STJ estica validade de auxilio-avião de ministros

STJ estica validade de auxilio-avião de ministros

Rafael Moraes Moura e Teo Cury

27 de janeiro de 2019 | 21h00

Uma resolução assinada pelo presidente do Superior Tribunal de Justiça (STJ), ministro João Otávio de Noronha, em dezembro do ano passado esticou a validade da cota anual que cada ministro da Corte possui para bancar viagens nacionais com dinheiro público. Para 2019, o valor do “auxílio-avião” por ministro será de R$ 53.658,87. Com a resolução, eventuais “sobras” da cota de um ano poderão ser usadas para emitir bilhetes para os primeiros 90 dias do ano seguinte. Além do “auxílio-avião”, os ministros do STJ contam com representação no Rio e em São Paulo com motoristas e seguranças à disposição para transportá-los.
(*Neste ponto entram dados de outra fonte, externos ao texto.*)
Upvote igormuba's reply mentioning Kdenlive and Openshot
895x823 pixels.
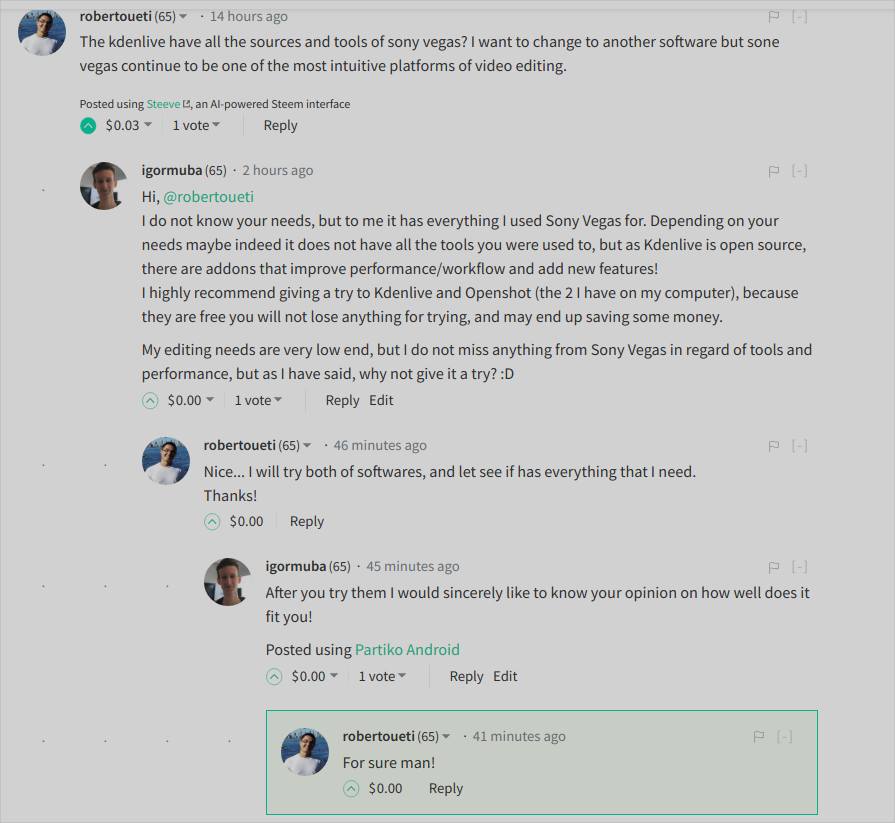pyautogui.click(x=151, y=401)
Com a palavra. Segundo a assessoria do STJ, a medida de Noronha foi “unicamente” para atender o “princípio da economicidade, já que com maior antecedência é possível comprar passagens mais baratas”. O STJ alega que os serviços prestados nas representações são de segurança e transporte dos ministros, por se tratarem das duas maiores cidades do país, “não se estendendo aos familiares”.

O STJ elevou suas despesas com “passagens e despesas com locomoção” de ministros e servidores nos últimos dois anos. Os gastos da Corte passaram de R$ 1.127.287,94, em 2017, para R$ 1.213.361,62, no ano passado (+7,63%). No sábado, o Estado mostrou que as despesas do STF também aumentaram.